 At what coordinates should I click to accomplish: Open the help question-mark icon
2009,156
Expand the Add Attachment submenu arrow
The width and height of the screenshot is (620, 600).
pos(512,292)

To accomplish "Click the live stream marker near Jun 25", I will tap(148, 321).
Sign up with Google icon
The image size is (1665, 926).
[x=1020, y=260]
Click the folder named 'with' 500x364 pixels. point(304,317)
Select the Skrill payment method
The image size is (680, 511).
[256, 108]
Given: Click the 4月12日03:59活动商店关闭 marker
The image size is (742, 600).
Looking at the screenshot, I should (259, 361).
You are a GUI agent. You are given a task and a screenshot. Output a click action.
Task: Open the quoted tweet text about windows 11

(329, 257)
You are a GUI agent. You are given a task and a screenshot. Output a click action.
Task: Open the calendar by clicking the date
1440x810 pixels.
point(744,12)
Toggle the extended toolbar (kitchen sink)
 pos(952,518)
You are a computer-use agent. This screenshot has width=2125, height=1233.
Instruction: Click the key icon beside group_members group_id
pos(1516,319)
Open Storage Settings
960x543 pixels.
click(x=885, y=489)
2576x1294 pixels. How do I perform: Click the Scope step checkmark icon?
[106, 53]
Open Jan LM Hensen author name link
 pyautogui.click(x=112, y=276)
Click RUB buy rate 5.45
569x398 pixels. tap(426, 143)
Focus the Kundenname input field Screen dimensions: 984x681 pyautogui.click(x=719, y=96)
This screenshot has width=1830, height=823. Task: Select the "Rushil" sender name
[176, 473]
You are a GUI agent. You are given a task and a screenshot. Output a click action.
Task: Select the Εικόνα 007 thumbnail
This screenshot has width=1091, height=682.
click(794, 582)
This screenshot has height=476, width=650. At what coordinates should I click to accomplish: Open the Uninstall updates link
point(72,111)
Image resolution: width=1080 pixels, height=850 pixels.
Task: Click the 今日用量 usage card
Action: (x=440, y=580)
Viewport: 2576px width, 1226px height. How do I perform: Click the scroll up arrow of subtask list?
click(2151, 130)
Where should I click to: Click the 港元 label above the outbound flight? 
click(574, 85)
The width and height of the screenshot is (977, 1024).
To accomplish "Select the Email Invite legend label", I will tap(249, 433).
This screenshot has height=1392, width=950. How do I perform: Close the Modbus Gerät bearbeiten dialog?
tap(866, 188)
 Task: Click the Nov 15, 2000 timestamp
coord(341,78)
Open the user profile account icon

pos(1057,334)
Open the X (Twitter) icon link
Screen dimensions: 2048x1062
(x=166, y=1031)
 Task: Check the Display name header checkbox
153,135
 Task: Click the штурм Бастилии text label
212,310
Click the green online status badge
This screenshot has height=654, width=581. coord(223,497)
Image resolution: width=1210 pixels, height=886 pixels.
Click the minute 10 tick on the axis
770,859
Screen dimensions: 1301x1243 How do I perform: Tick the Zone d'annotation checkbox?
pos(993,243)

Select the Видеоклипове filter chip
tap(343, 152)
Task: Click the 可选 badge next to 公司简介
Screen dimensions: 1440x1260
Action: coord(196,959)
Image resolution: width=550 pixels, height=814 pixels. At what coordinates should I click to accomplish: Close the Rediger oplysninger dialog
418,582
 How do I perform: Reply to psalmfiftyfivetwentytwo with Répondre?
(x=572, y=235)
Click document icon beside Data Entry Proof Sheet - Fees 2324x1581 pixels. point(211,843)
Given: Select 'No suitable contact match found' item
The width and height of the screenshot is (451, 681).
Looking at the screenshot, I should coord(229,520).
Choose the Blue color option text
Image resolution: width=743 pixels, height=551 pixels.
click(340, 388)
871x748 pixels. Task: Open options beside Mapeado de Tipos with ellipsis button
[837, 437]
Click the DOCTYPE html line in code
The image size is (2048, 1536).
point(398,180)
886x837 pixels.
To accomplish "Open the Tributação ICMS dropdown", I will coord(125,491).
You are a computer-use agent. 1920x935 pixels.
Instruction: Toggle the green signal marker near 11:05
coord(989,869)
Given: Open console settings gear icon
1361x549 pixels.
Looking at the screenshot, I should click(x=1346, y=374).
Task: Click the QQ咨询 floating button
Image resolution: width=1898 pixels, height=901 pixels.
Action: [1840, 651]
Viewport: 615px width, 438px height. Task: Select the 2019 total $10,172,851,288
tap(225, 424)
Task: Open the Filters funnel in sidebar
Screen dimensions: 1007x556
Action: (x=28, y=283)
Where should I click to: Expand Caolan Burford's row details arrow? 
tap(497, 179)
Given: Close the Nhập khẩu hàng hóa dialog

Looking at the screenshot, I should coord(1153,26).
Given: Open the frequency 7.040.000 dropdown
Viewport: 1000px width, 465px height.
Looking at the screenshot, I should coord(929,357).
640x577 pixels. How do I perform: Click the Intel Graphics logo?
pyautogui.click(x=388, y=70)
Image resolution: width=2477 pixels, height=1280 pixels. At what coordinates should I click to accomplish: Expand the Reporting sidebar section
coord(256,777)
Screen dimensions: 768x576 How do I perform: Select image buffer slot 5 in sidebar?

▸ Problem description
Write out all of the lines above again, switching "sidebar" to "side panel" everywhere it occurs and leaving everything else unchanged.

▸ Exercise response
 At what coordinates should I click to accomplish: Open the help question-mark icon
2009,156
Expand the Add Attachment submenu arrow
The width and height of the screenshot is (620, 600).
pos(512,292)

To accomplish "Click the live stream marker near Jun 25", I will tap(148, 321).
Sign up with Google icon
The image size is (1665, 926).
[x=1020, y=260]
Click the folder named 'with' 500x364 pixels. point(304,317)
Select the Skrill payment method
The image size is (680, 511).
[256, 108]
Given: Click the 4月12日03:59活动商店关闭 marker
The image size is (742, 600).
Looking at the screenshot, I should (259, 361).
You are a GUI agent. You are given a task and a screenshot. Output a click action.
Task: Open the quoted tweet text about windows 11

(329, 257)
You are a GUI agent. You are given a task and a screenshot. Output a click action.
Task: Open the calendar by clicking the date
1440x810 pixels.
point(744,12)
Toggle the extended toolbar (kitchen sink)
 pos(952,518)
You are a computer-use agent. This screenshot has width=2125, height=1233.
Instruction: Click the key icon beside group_members group_id
pos(1516,319)
Open Storage Settings
960x543 pixels.
click(x=885, y=489)
2576x1294 pixels. How do I perform: Click the Scope step checkmark icon?
[106, 53]
Open Jan LM Hensen author name link
 pyautogui.click(x=112, y=276)
Click RUB buy rate 5.45
569x398 pixels. tap(426, 143)
Focus the Kundenname input field Screen dimensions: 984x681 pyautogui.click(x=719, y=96)
This screenshot has width=1830, height=823. Task: Select the "Rushil" sender name
[176, 473]
You are a GUI agent. You are given a task and a screenshot. Output a click action.
Task: Select the Εικόνα 007 thumbnail
This screenshot has width=1091, height=682.
click(794, 582)
This screenshot has height=476, width=650. At what coordinates should I click to accomplish: Open the Uninstall updates link
point(72,111)
Image resolution: width=1080 pixels, height=850 pixels.
Task: Click the 今日用量 usage card
Action: (x=440, y=580)
Viewport: 2576px width, 1226px height. How do I perform: Click the scroll up arrow of subtask list?
click(2151, 130)
Where should I click to: Click the 港元 label above the outbound flight? 
click(574, 85)
The width and height of the screenshot is (977, 1024).
To accomplish "Select the Email Invite legend label", I will tap(249, 433).
This screenshot has height=1392, width=950. How do I perform: Close the Modbus Gerät bearbeiten dialog?
tap(866, 188)
 Task: Click the Nov 15, 2000 timestamp
coord(341,78)
Open the user profile account icon

pos(1057,334)
Open the X (Twitter) icon link
Screen dimensions: 2048x1062
(x=166, y=1031)
 Task: Check the Display name header checkbox
153,135
 Task: Click the штурм Бастилии text label
212,310
Click the green online status badge
This screenshot has height=654, width=581. coord(223,497)
Image resolution: width=1210 pixels, height=886 pixels.
Click the minute 10 tick on the axis
770,859
Screen dimensions: 1301x1243 How do I perform: Tick the Zone d'annotation checkbox?
pos(993,243)

Select the Видеоклипове filter chip
tap(343, 152)
Task: Click the 可选 badge next to 公司简介
Screen dimensions: 1440x1260
Action: coord(196,959)
Image resolution: width=550 pixels, height=814 pixels. At what coordinates should I click to accomplish: Close the Rediger oplysninger dialog
418,582
 How do I perform: Reply to psalmfiftyfivetwentytwo with Répondre?
(x=572, y=235)
Click document icon beside Data Entry Proof Sheet - Fees 2324x1581 pixels. point(211,843)
Given: Select 'No suitable contact match found' item
The width and height of the screenshot is (451, 681).
Looking at the screenshot, I should coord(229,520).
Choose the Blue color option text
Image resolution: width=743 pixels, height=551 pixels.
click(340, 388)
871x748 pixels. Task: Open options beside Mapeado de Tipos with ellipsis button
[837, 437]
Click the DOCTYPE html line in code
The image size is (2048, 1536).
point(398,180)
886x837 pixels.
To accomplish "Open the Tributação ICMS dropdown", I will coord(125,491).
You are a computer-use agent. 1920x935 pixels.
Instruction: Toggle the green signal marker near 11:05
coord(989,869)
Given: Open console settings gear icon
1361x549 pixels.
Looking at the screenshot, I should click(x=1346, y=374).
Task: Click the QQ咨询 floating button
Image resolution: width=1898 pixels, height=901 pixels.
Action: [1840, 651]
Viewport: 615px width, 438px height. Task: Select the 2019 total $10,172,851,288
tap(225, 424)
Task: Open the Filters funnel in side panel
Screen dimensions: 1007x556
Action: (x=28, y=283)
Where should I click to: Expand Caolan Burford's row details arrow? 
tap(497, 179)
Given: Close the Nhập khẩu hàng hóa dialog

Looking at the screenshot, I should coord(1153,26).
Given: Open the frequency 7.040.000 dropdown
Viewport: 1000px width, 465px height.
Looking at the screenshot, I should coord(929,357).
640x577 pixels. How do I perform: Click the Intel Graphics logo?
pyautogui.click(x=388, y=70)
Image resolution: width=2477 pixels, height=1280 pixels. At what coordinates should I click to accomplish: Expand the Reporting side panel section
coord(256,777)
Screen dimensions: 768x576 How do I perform: Select image buffer slot 5 in side panel?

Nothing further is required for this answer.